Certains contrats d'assurance peuvent inclure des clauses dites « d'utilisation de l'indemnisation ». Ces clauses visent à contraindre l'assuré à utiliser l'indemnité pour réparer ou remplacer le bien sinistré. Le Juge accepte ce type de clauses à condition qu'elles ne remettent pas en cause le principe général de libre affectation. L'exemple le plus répandu de ce type de clauses concerne « l'indemnité différée » en cas d'indemnisation « en valeur à neuf ». Dans cette hypothèse, le sinistré reçoit une première indemnité dite « immédiate » qui correspond à la valeur des biens endommagés et devant être remplacés, de laquelle est déduit un pourcentage correspondant à leur vétusté. Dans un deuxième temps, à condition qu'il justifie avoir réparé ou remplacé les biens endommagés, l'assuré reçoit alors une seconde indemnité dite « complémentaire » ou « différée » qui correspond à la valeur de la vétusté des biens sinistrés.

Source : commission des finances du Sénat

Cependant, le rapporteur considère que cette dérogation est bien trop limitée et qu'il convient de rétablir, y compris dans le cadre du phénomène de RGA, le principe de libre utilisation de l'indemnité d'assurance qui prévalait à l'ordonnance du 8 février 2023.

Le rapporteur a néanmoins bien conscience des effets indésirables, relevant de l'aléa moral notamment, qui peuvent résulter de ce principe. Il s'agit notamment de cas de figures dans lesquels des propriétaires vendraient ou mettraient en location des biens sinistrés qui n'auraient pas été remis en état selon les prescriptions de l'expertise. Pour éviter ces phénomènes, les propriétaires qui feraient le choix d'utiliser leur indemnisation pour déménager ailleurs devraient avoir l'obligation de céder leur bien à titre gracieux à la commune sur le territoire duquel il se trouve. Dans un deuxième temps, le fonds Barnier pourrait être mobilisé pour participer au financement des opérations de démolition et de remise en état des terrains concernés.

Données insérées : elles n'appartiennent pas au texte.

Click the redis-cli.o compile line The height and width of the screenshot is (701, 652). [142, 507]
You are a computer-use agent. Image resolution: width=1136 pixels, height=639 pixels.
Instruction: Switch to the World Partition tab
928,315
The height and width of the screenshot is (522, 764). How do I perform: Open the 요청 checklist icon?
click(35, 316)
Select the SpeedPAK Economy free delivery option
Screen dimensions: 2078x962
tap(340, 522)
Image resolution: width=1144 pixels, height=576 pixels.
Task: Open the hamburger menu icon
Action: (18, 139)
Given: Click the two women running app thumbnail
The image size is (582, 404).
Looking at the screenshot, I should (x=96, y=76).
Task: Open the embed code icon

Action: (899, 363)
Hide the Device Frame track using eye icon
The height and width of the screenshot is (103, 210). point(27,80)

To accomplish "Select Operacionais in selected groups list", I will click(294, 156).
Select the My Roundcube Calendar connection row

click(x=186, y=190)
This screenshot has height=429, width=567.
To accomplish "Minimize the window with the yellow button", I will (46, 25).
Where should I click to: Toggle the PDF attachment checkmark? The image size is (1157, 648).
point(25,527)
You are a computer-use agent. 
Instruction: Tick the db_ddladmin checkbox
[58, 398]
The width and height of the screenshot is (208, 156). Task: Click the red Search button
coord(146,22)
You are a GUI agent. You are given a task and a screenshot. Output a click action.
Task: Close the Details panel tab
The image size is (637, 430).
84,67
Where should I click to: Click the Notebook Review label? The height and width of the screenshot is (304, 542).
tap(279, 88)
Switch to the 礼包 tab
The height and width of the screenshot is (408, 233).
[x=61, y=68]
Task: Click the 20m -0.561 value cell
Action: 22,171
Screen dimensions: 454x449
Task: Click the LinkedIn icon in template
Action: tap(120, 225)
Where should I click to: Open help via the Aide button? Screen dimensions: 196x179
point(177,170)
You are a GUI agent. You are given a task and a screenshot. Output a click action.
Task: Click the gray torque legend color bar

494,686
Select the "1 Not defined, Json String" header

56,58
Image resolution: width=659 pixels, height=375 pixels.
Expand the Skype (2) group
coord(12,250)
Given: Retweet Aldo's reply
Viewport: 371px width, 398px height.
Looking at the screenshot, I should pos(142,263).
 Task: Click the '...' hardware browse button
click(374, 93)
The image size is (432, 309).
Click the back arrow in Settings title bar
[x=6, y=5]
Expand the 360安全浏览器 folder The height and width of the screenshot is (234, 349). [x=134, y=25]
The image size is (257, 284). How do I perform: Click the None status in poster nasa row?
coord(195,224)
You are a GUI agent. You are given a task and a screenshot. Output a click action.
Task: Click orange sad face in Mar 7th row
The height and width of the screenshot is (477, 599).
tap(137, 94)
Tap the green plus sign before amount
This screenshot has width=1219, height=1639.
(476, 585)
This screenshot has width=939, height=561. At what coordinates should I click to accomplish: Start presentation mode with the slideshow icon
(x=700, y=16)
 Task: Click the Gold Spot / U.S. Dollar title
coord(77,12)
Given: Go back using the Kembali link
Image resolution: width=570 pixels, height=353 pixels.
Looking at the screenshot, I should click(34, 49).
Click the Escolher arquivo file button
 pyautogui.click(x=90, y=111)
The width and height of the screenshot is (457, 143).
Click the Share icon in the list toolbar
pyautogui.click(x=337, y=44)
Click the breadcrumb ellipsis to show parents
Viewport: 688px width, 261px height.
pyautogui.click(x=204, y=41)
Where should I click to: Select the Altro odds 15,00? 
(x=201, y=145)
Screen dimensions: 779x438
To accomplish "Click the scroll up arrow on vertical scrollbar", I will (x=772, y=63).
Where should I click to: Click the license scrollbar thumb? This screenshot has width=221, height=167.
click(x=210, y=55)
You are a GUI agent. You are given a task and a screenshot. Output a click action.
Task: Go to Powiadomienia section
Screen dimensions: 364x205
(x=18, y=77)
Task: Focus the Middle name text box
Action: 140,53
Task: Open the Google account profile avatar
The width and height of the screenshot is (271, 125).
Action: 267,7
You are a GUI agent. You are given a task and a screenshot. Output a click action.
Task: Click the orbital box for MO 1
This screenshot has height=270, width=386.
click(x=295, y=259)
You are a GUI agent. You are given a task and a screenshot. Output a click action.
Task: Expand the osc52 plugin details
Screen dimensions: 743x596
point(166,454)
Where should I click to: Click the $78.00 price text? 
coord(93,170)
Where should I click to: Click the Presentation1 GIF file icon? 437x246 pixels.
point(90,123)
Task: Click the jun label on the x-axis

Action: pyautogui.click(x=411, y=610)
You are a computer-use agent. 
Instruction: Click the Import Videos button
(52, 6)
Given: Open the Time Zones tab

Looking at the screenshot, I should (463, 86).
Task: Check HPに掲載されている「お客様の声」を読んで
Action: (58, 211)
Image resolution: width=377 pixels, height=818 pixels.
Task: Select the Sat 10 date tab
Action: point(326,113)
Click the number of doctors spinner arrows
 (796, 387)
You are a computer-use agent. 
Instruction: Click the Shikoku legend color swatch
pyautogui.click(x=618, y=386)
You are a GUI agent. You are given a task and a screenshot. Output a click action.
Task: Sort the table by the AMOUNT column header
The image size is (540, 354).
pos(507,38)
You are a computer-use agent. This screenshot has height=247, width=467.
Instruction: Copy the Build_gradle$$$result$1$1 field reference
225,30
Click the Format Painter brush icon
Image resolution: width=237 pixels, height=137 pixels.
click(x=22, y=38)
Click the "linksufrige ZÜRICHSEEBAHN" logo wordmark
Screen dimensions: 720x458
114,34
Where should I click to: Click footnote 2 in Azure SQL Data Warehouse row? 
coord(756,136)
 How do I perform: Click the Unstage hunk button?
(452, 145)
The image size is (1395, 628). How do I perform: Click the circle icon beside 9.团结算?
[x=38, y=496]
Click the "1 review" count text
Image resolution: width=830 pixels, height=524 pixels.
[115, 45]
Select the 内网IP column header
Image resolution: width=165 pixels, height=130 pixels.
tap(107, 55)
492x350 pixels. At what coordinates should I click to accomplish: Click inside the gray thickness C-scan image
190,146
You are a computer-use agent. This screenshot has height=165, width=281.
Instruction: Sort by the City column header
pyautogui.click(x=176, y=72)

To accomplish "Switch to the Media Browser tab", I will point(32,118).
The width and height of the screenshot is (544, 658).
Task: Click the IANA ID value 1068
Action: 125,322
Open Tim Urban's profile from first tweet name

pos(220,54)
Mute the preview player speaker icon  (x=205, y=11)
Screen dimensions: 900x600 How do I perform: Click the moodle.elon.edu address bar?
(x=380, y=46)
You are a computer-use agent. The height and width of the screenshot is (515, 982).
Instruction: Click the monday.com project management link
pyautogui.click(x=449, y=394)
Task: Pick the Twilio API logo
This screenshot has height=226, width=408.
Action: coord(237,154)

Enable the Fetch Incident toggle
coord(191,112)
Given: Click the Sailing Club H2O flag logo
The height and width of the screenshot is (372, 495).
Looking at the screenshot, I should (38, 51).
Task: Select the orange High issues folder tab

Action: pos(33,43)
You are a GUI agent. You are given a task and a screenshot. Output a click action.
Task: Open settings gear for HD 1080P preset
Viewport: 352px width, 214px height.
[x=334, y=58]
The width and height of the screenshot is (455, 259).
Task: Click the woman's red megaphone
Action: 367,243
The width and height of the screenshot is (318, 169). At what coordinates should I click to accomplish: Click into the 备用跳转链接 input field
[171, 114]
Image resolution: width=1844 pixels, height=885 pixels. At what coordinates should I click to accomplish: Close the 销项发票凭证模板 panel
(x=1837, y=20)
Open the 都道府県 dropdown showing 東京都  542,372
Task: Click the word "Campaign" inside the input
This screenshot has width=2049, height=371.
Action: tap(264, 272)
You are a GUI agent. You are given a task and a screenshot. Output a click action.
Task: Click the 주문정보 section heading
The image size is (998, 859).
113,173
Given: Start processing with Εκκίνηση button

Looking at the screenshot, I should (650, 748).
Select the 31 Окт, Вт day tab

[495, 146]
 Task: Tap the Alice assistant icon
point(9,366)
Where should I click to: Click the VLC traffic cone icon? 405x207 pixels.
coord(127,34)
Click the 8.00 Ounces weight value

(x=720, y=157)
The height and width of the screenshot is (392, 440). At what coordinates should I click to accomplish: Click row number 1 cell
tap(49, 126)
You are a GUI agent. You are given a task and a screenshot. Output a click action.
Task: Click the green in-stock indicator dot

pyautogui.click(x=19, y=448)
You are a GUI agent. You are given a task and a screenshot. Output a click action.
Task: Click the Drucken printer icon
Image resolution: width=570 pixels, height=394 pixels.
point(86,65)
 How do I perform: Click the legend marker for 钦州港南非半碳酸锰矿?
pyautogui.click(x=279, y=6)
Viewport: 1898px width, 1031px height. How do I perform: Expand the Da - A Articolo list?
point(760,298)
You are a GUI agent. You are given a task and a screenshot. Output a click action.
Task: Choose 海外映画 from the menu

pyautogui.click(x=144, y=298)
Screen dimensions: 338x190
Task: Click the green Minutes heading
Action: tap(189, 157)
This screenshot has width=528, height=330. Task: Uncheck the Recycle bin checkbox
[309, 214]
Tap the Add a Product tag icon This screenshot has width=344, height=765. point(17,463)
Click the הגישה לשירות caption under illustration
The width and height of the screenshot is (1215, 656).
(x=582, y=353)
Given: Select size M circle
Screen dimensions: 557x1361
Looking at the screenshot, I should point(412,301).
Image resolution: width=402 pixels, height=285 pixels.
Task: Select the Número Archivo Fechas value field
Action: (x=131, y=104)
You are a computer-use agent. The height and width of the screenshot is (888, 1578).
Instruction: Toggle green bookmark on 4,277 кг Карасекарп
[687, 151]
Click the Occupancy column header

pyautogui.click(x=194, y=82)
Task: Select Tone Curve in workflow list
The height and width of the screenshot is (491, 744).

Recommandation : rétablir le principe de libre utilisation des indemnités d'assurance pour l'ensemble des sinistres provoqués par des catastrophes naturelles.


* 59 Rapport d'information n° 354 (2022-2023) de Mme Christine Lavarde fait au nom de la commission des finances sur le financement du risque de retrait gonflement des argiles et de ses conséquences sur le bâti.

* 60 En insérant dans le code des assurances les articles L. 125-2-1 à L. 125-2-4.

* 61 Décret n° 2024-82 du 5 février 2024 relatif aux conditions d'indemnisation des conséquences des désordres causés par le phénomène naturel de mouvements de terrain différentiels consécutifs à la sécheresse et à la réhydratation des sols.

* 62 Cass. 2e civ., 18 avr. 2019, n° 18-13.371.